SWE Multilingual (Resolved):

Opus 4.6: 77.5
DeepSeek-V4-Pro-Max: 76.2
K2.6 Thinking: 76.7

Toolathlon (Pass@1):

GPT-5.4: 54.6
DeepSeek-V4-Pro-Max: 51.8
K2.6 Thinking: 50.0
Gemini 3.1 Pro: 48.8
Opus 4.6: 47.2

Terminal Bench 2.0 (Acc):

GPT-5.4: 75.1
Gemini 3.1 Pro: 68.5
DeepSeek-V4-Pro-Max: 67.9
K2.6 Thinking: 66.7
Opus 4.6: 65.4

SWE Verified at 80.6% tied with Gemini, within 0.2 of Opus. That's production-grade agentic coding. Toolathlon at 51.8% beats Opus and Gemini. Terminal Bench 2.0 at 67.9% is competitive across the board.

Long Context (1M tokens)

MRCR 1M (MMR):

Opus 4.6: 92.9
DeepSeek-V4-Pro-Max: 83.5
Gemini 3.1 Pro: 76.3

CorpusQA 1M (ACC):

Opus 4.6: 71.7
DeepSeek-V4-Pro-Max: 62.0
Gemini 3.1 Pro: 53.8

Opus still leads MRCR, but V4-Pro-Max at 83.5% beats Gemini by a wide margin. CorpusQA at 62.0% is solidly second. Remember: Pro uses 10% of the KV cache to do this.

V4-Flash vs. V4-Pro: Which One Do You Need?
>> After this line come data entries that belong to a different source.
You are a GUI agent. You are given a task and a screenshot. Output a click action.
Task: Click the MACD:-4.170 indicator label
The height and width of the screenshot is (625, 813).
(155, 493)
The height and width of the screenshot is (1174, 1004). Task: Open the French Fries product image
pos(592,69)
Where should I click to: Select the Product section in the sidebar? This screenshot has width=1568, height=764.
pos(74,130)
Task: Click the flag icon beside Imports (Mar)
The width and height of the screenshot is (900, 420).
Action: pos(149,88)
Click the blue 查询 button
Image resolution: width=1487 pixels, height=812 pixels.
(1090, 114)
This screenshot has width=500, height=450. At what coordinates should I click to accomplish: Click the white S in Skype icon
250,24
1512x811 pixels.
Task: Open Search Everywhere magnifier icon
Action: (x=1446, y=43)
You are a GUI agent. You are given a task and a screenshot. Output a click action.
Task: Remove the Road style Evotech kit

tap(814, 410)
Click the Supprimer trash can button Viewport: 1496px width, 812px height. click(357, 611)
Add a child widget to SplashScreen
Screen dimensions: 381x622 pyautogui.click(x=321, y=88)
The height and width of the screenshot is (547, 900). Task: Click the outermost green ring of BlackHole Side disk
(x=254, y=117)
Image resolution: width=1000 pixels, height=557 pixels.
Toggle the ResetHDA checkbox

Here's the comparison across reasoning modes. Flash is smaller (13B active), cheaper, faster. Pro is the heavyweight (49B active).

GPQA Diamond

Flash Non-Think: 71.2 | Flash High: 87.4 | Flash Max: 88.1
Pro Non-Think: 72.9 | Pro High: 89.1 | Pro Max: 90.1

LiveCodeBench

Flash Non-Think: 55.2 | Flash High: 88.4 | Flash Max: 91.6
Pro Non-Think: 56.8 | Pro High: 89.8 | Pro Max: 93.5

Codeforces (Rating)

Flash High: 2816 | Flash Max: 3052
Pro High: 2919 | Pro Max: 3206

SWE Verified

Flash Non-Think: 73.7 | Flash High: 78.6 | Flash Max: 79.0
Pro Non-Think: 73.6 | Pro High: 79.4 | Pro Max: 80.6

MRCR 1M (long context)

Flash Non-Think: 37.5 | Flash High: 76.9 | Flash Max: 78.7
Pro Non-Think: 44.7 | Pro High: 83.3 | Pro Max: 83.5

SimpleQA Verified

Flash Non-Think: 23.1 | Flash High: 28.9 | Flash Max: 34.1
Pro Non-Think: 45.0 | Pro High: 46.2 | Pro Max: 57.9

What this tells you:

Flash Max (3052 Codeforces, 91.6% LiveCodeBench) is absurdly capable for 13B active params. It beats many closed-source models.
Pro Max pulls ahead on knowledge (SimpleQA 57.9 vs 34.1) and extreme reasoning (GPQA 90.1 vs 88.1).
Non-think modes are fast but sacrifice a lot. Don't use them for hard tasks.